Figure 5. Therapeutic inhibition of SFKs can block nEGFR translocation in TNBC cell lines and tumor models.

(A) Dasatinib can inhibit nEGFR translocation and enhance non-nuclear EGFR levels. Cells were treated with vehicle or dasatinib (25 nM) for 24 and 72 hr prior to harvesting whole cell, non-nuclear and nuclear proteins. (B) Dasatinib can block nEGFR translocation measured by Nuance imaging analysis. Cells were treated with vehicle or dasatinib (50 nM) for 24 and 48 hr prior to staining for EGFR, E-Cadherin, and DAPI. Nuclear EGFR fluorescence detected from dasatinib treated cells was normalized to nEGFR fluorescence detected from vehicle treated cells using InForm software (n=2). (C) Dasatinib can enhance plasma membrane-bound EGFR levels measured by flow cytometry. Cells were treated with dasatinib (25 nM) for 24 hr prior to EGFR surface level analysis. Surface level EGFR expression of dasatinib treated cells was normalized to vehicle treated cells (n=3). Shaded histogram= vehicle treated cells, Non-shaded histograms= dasatinib treated cells.
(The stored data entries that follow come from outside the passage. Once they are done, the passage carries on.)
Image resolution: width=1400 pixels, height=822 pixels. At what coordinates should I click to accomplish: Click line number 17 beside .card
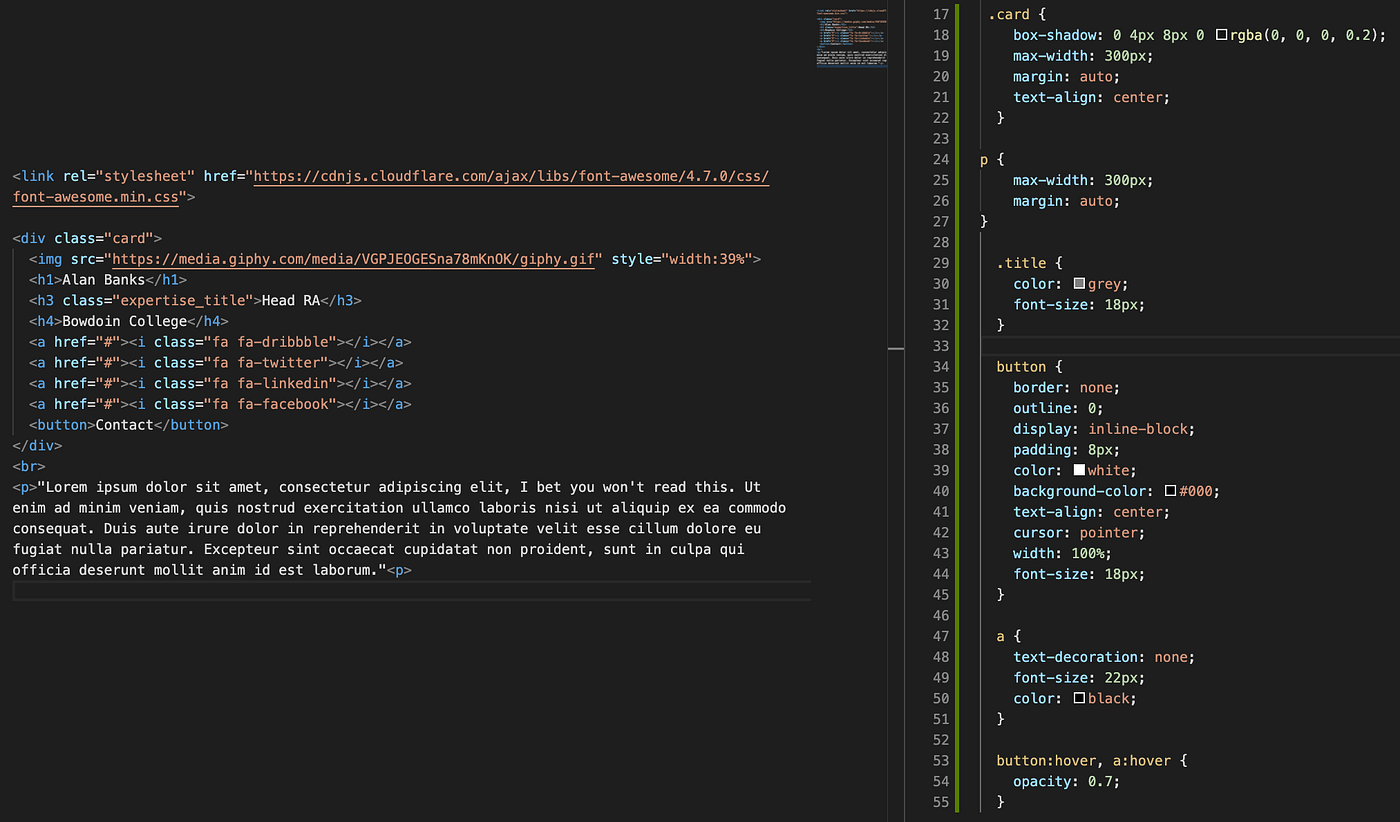940,15
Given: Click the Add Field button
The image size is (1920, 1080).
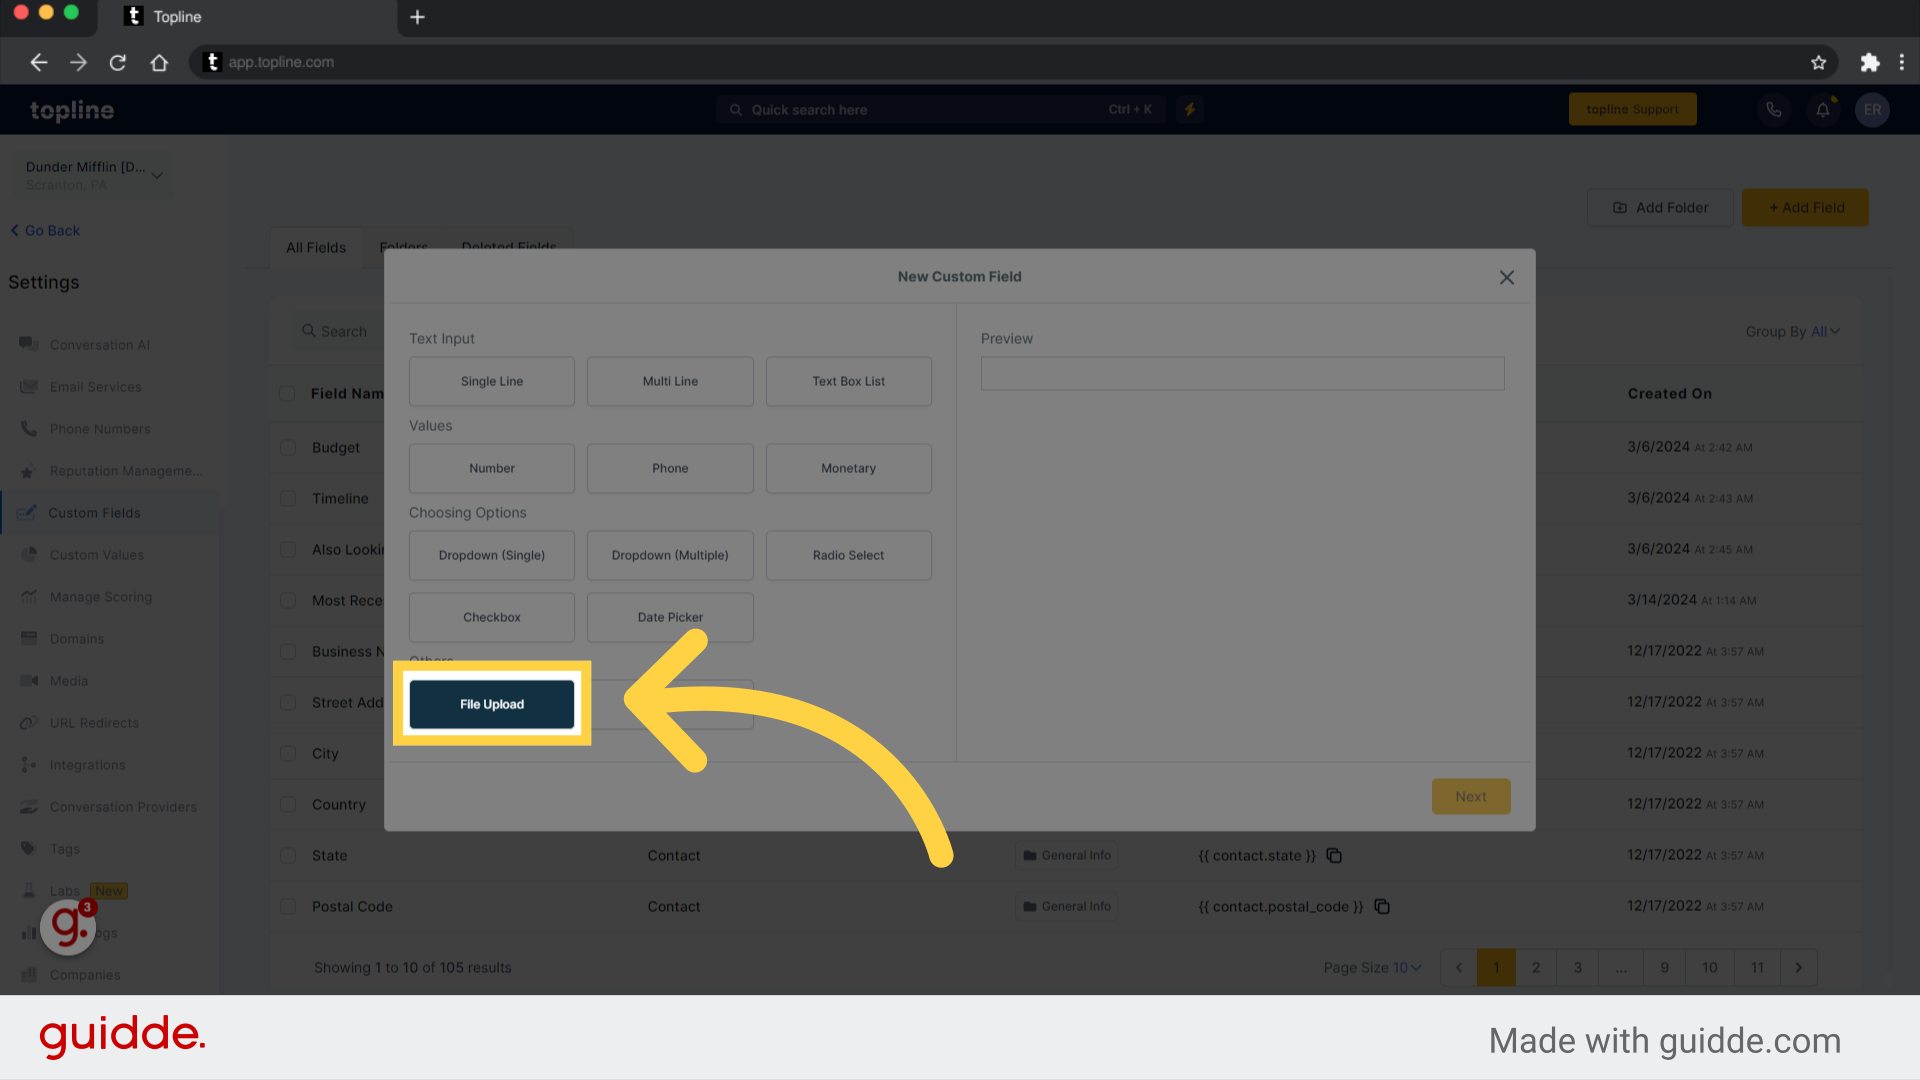Looking at the screenshot, I should coord(1807,207).
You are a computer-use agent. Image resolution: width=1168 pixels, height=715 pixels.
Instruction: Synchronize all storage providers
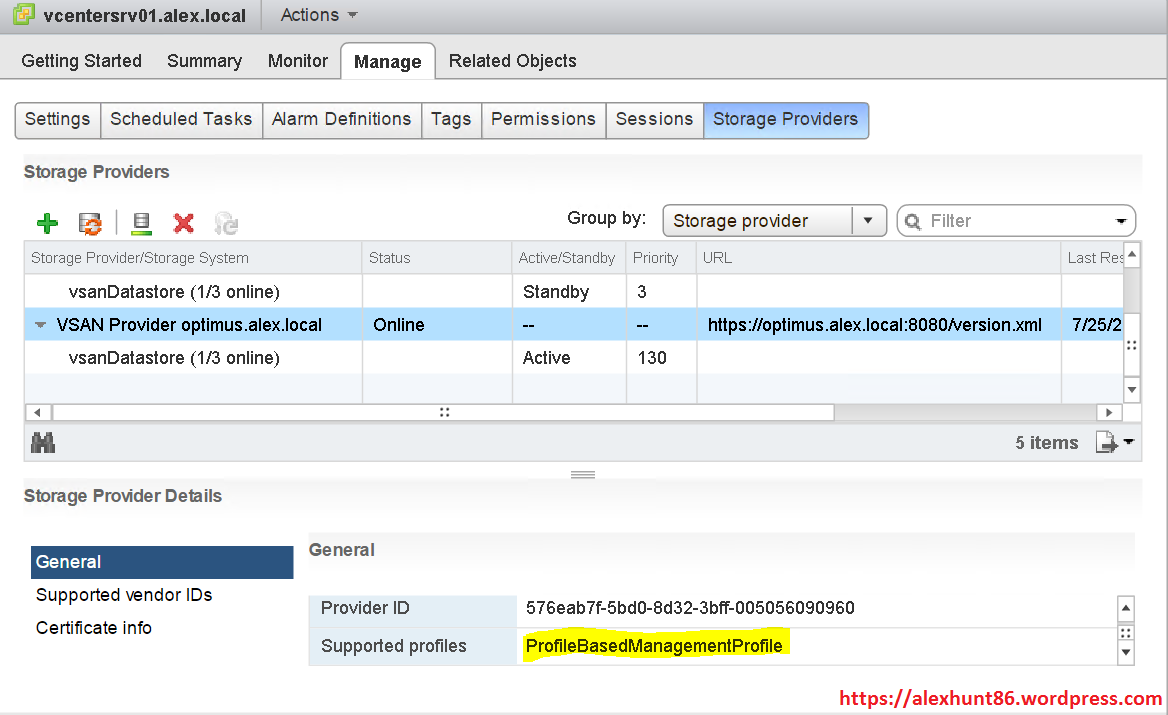(x=91, y=224)
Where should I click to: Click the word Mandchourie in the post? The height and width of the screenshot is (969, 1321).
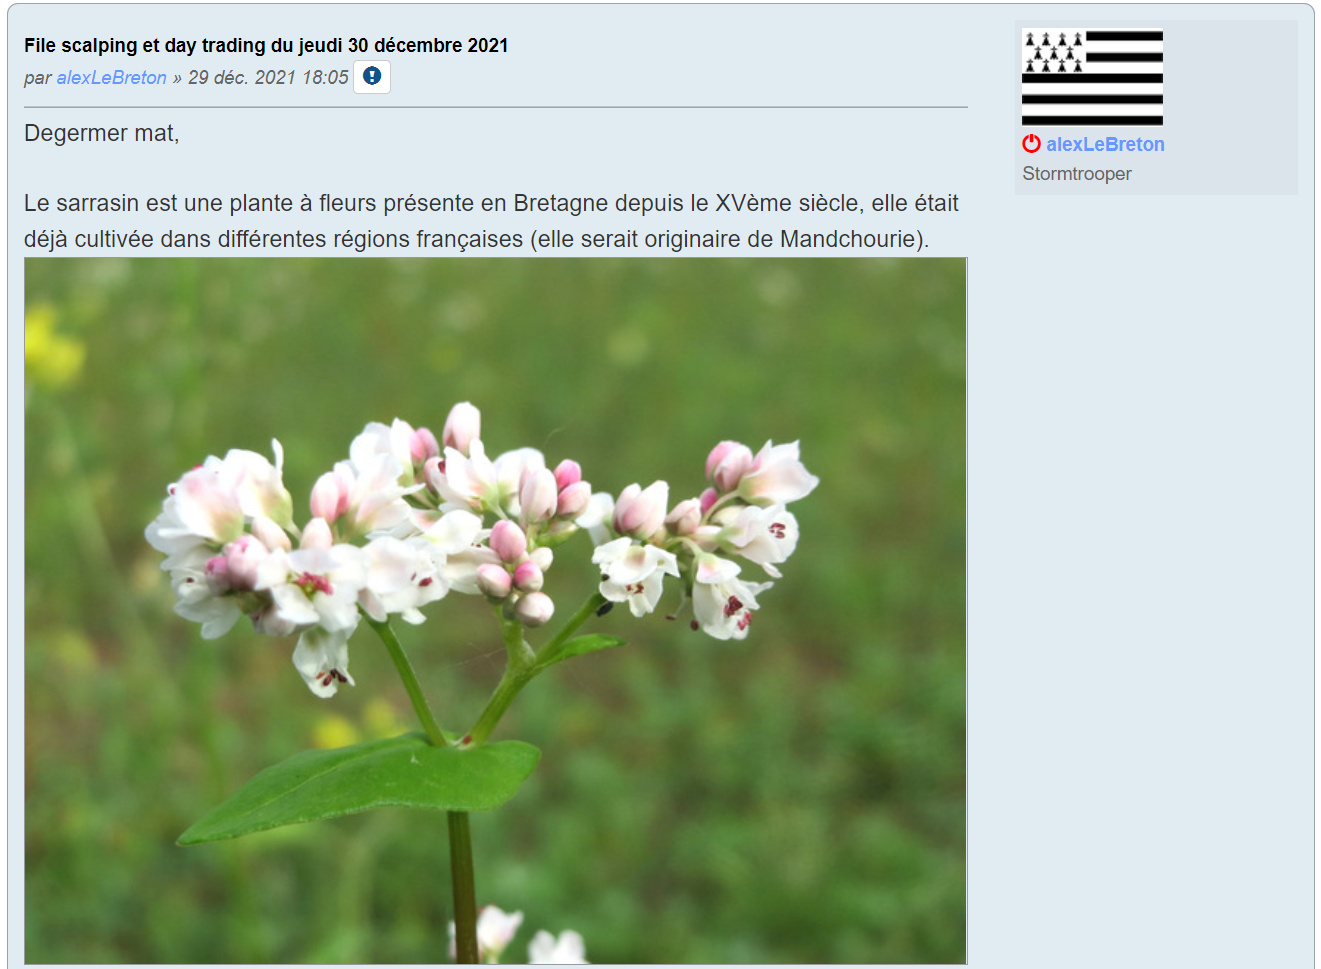click(848, 239)
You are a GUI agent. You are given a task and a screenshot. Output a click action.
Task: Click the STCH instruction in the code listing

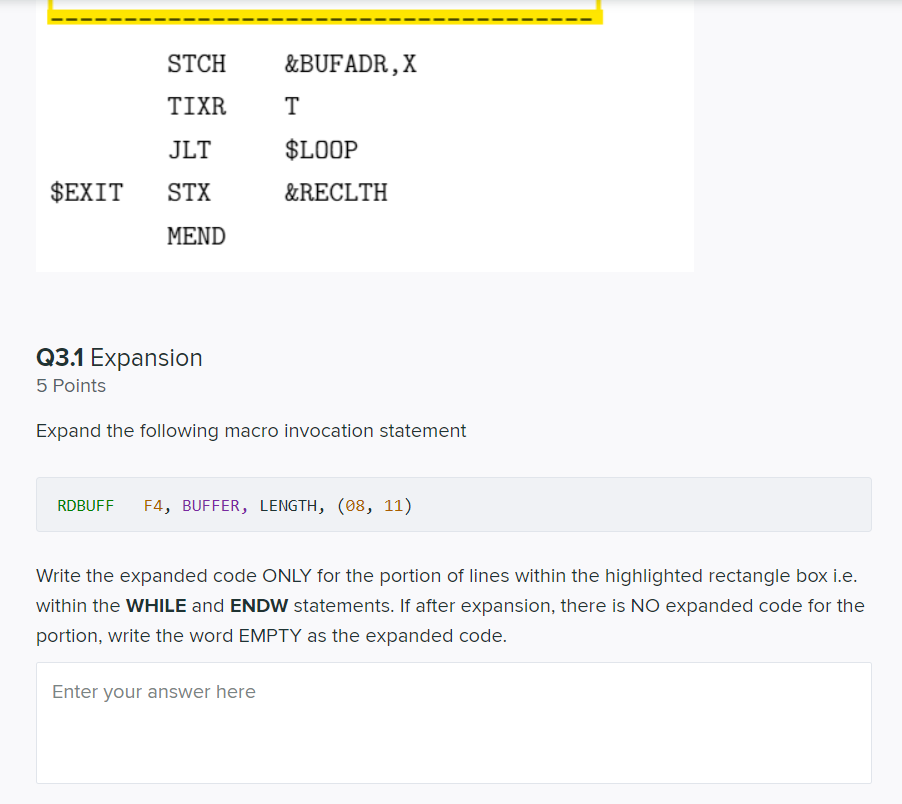coord(196,64)
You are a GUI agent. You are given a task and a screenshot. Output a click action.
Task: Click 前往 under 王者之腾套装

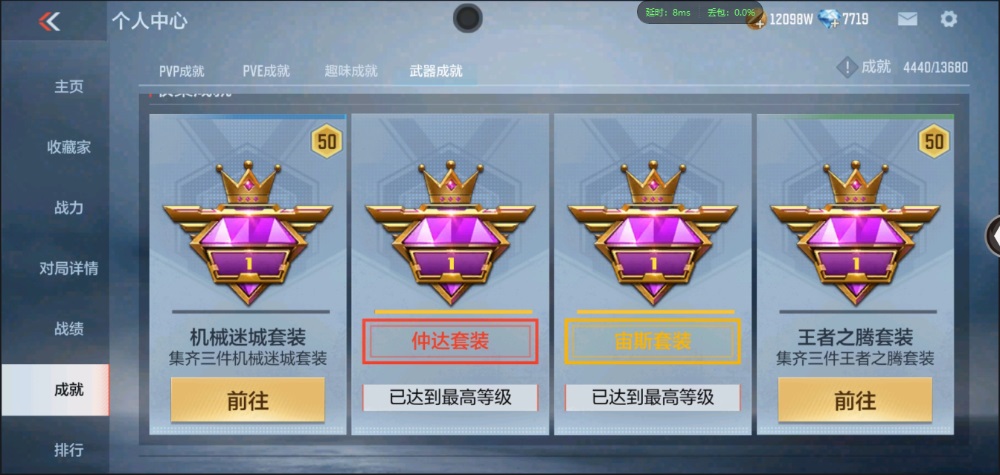(x=855, y=400)
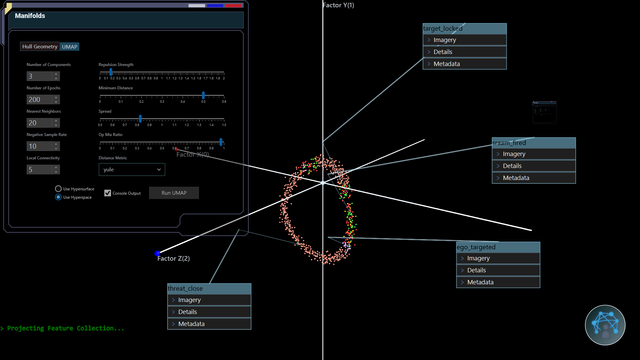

IgG treated cells are used as a control (dotted line). (D, E) Dasatinib can block nEGFR translocation in MDAMB468 xenograft tumors. Mice with established MDAMB468 tumors were treated with 50 mg/kg of dasatinib or vehicle once a day for 4 days. Tumors were analyzed by confocal IF (D) and IHC (E) for EGFR expression. IF: merged images were magnified to depict nEGFR (arrows) and non-nEGFR (triangle). Magnification 600X for IF and 400X for IHC. Four tumors from vehicle (tumor # 1–4) or dasatinib treated mice (tumor # 5–8) were harvested for protein and analyzed for the indicated proteins. Data points are represented as mean±s.e.m. **p<0.01.